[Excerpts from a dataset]
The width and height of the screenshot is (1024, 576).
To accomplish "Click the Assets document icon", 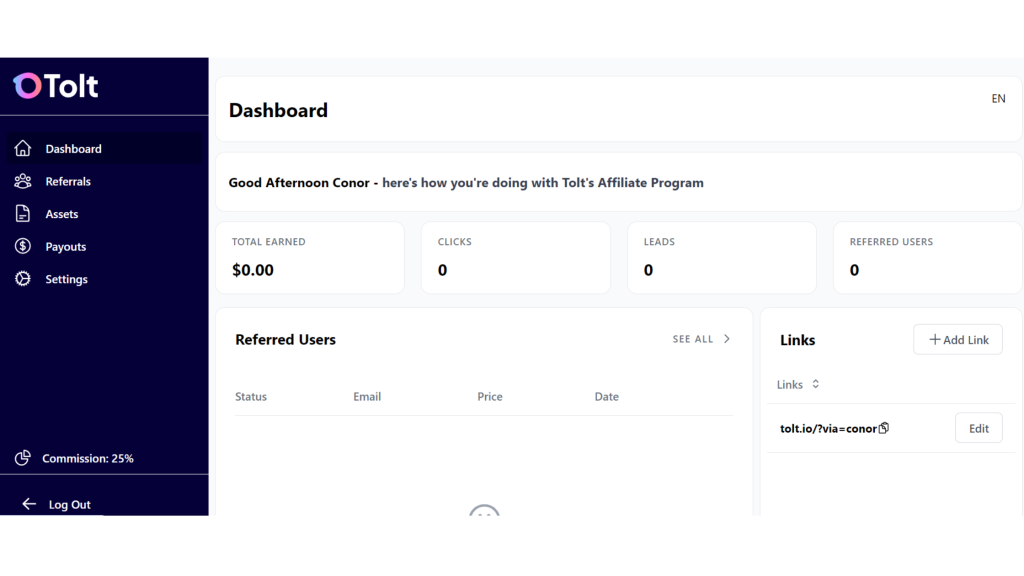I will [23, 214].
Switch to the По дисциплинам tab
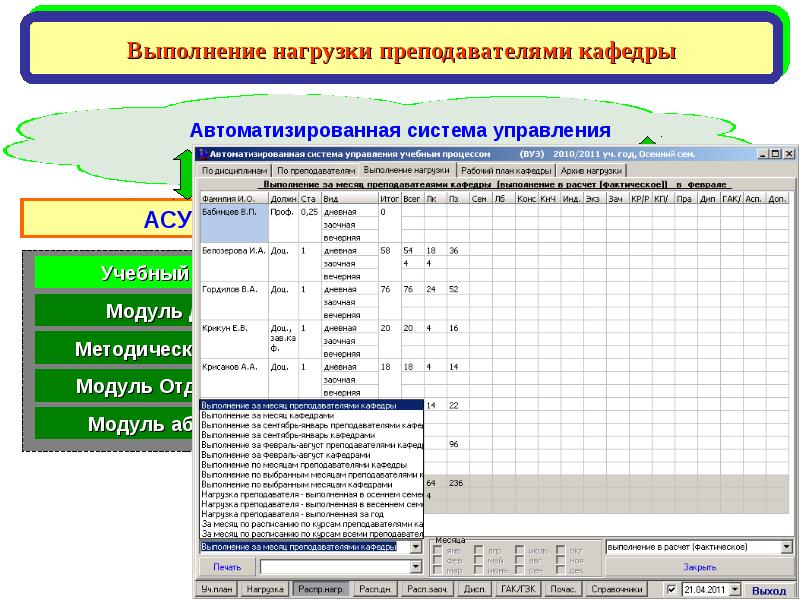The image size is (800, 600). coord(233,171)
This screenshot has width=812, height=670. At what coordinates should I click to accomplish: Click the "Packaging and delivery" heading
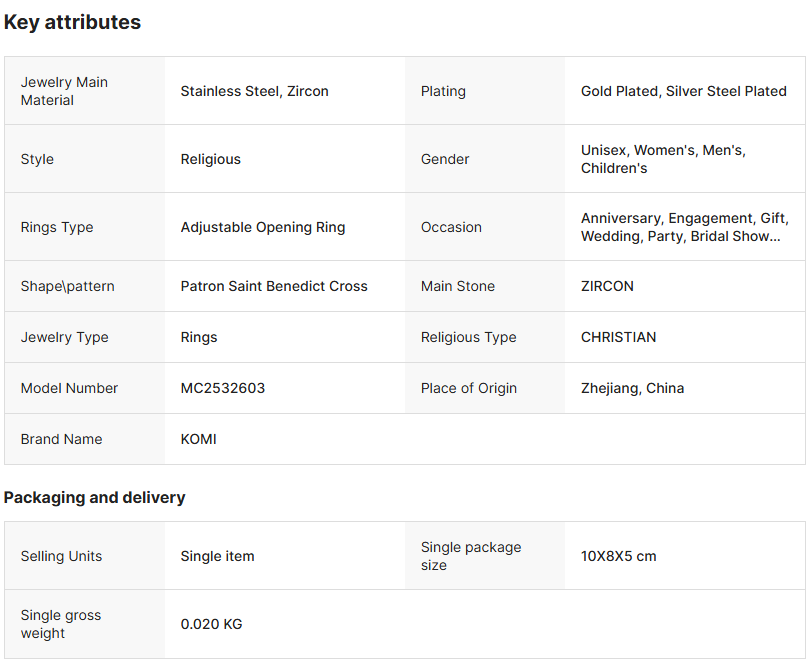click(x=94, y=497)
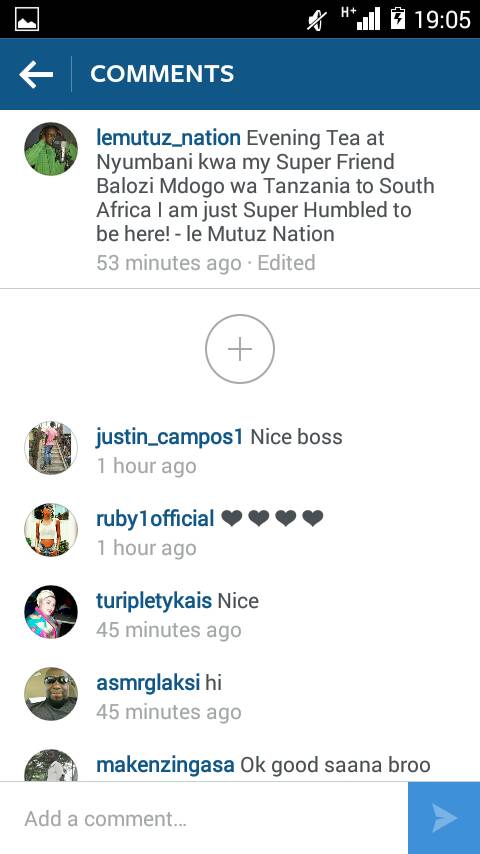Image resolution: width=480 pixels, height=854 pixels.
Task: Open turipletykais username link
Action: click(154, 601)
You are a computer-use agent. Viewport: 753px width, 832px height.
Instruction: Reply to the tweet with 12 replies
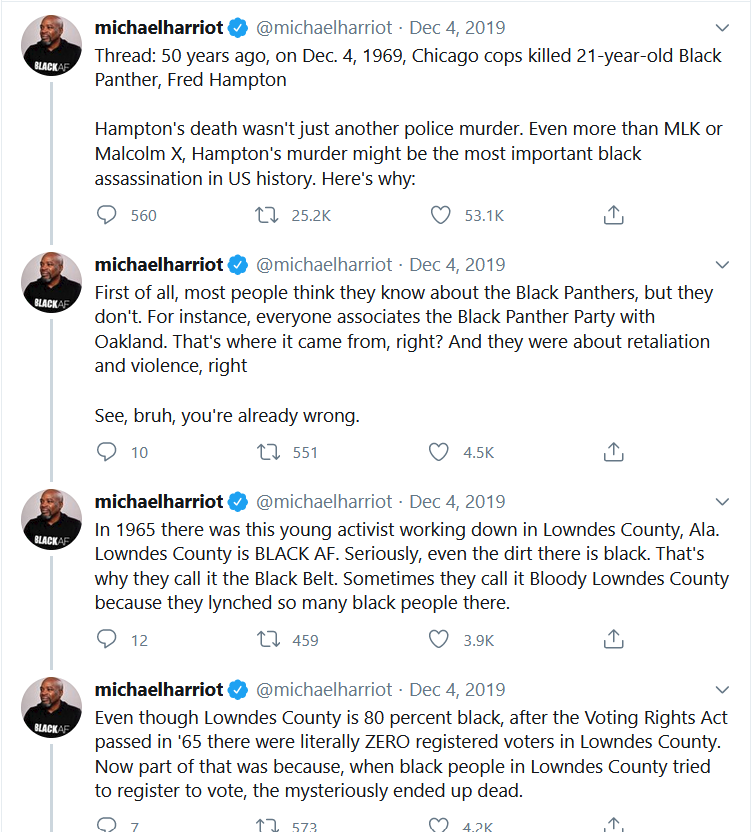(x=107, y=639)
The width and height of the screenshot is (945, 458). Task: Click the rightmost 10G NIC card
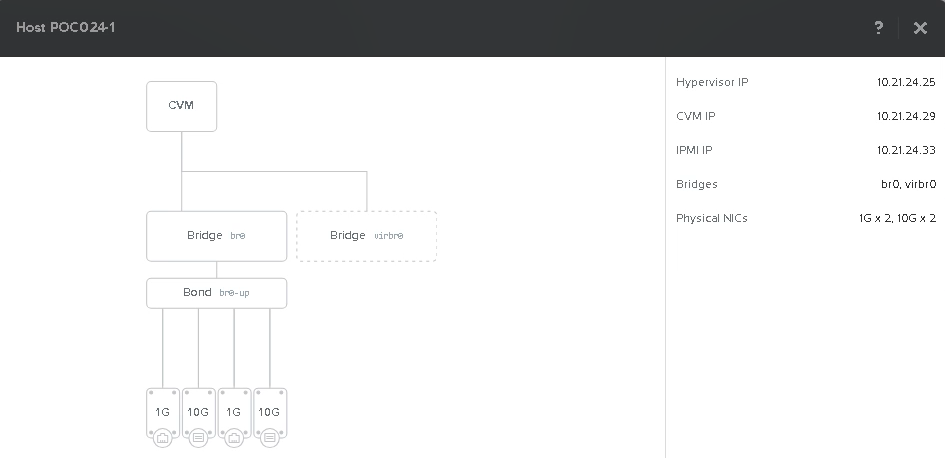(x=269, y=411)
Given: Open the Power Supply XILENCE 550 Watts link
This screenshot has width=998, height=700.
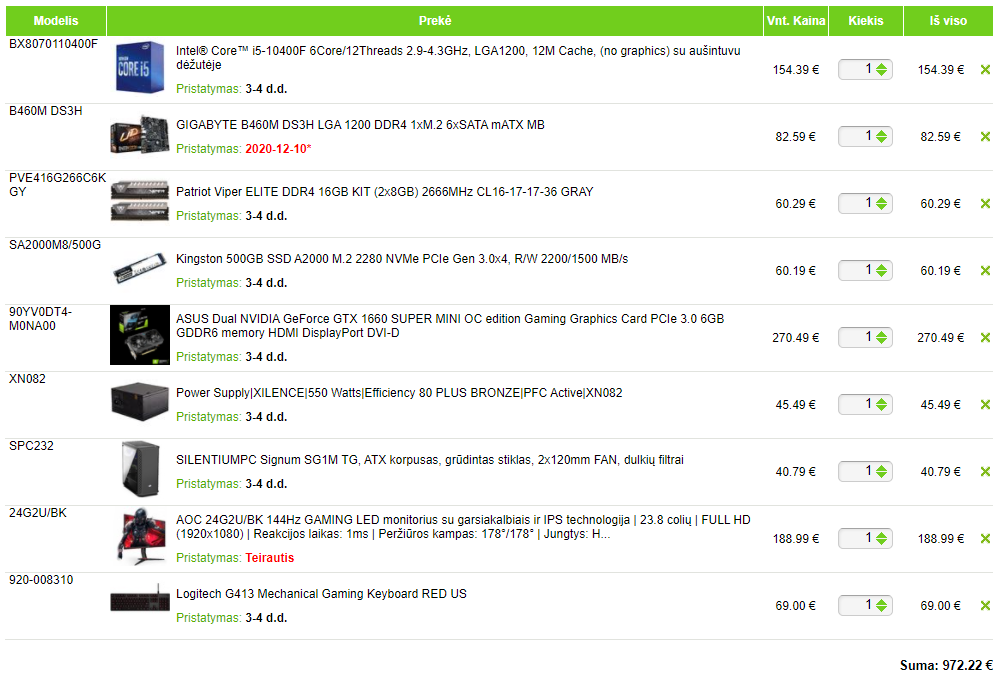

## Work required
Only the lines above starting with the line with "Switch to the По дисциплинам tab" and going on through the line with "You are a computer-use" belong in the answer; repeat them exactly, minus any picture.

## Response
Switch to the По дисциплинам tab
The image size is (800, 600). coord(233,171)
This screenshot has width=812, height=670. At what coordinates should I click to accomplish: Click the "Packaging and delivery" heading
click(x=94, y=497)
Image resolution: width=480 pixels, height=854 pixels.
Task: Open turipletykais username link
Action: click(154, 601)
You are a computer-use agent. Viewport: 753px width, 832px height.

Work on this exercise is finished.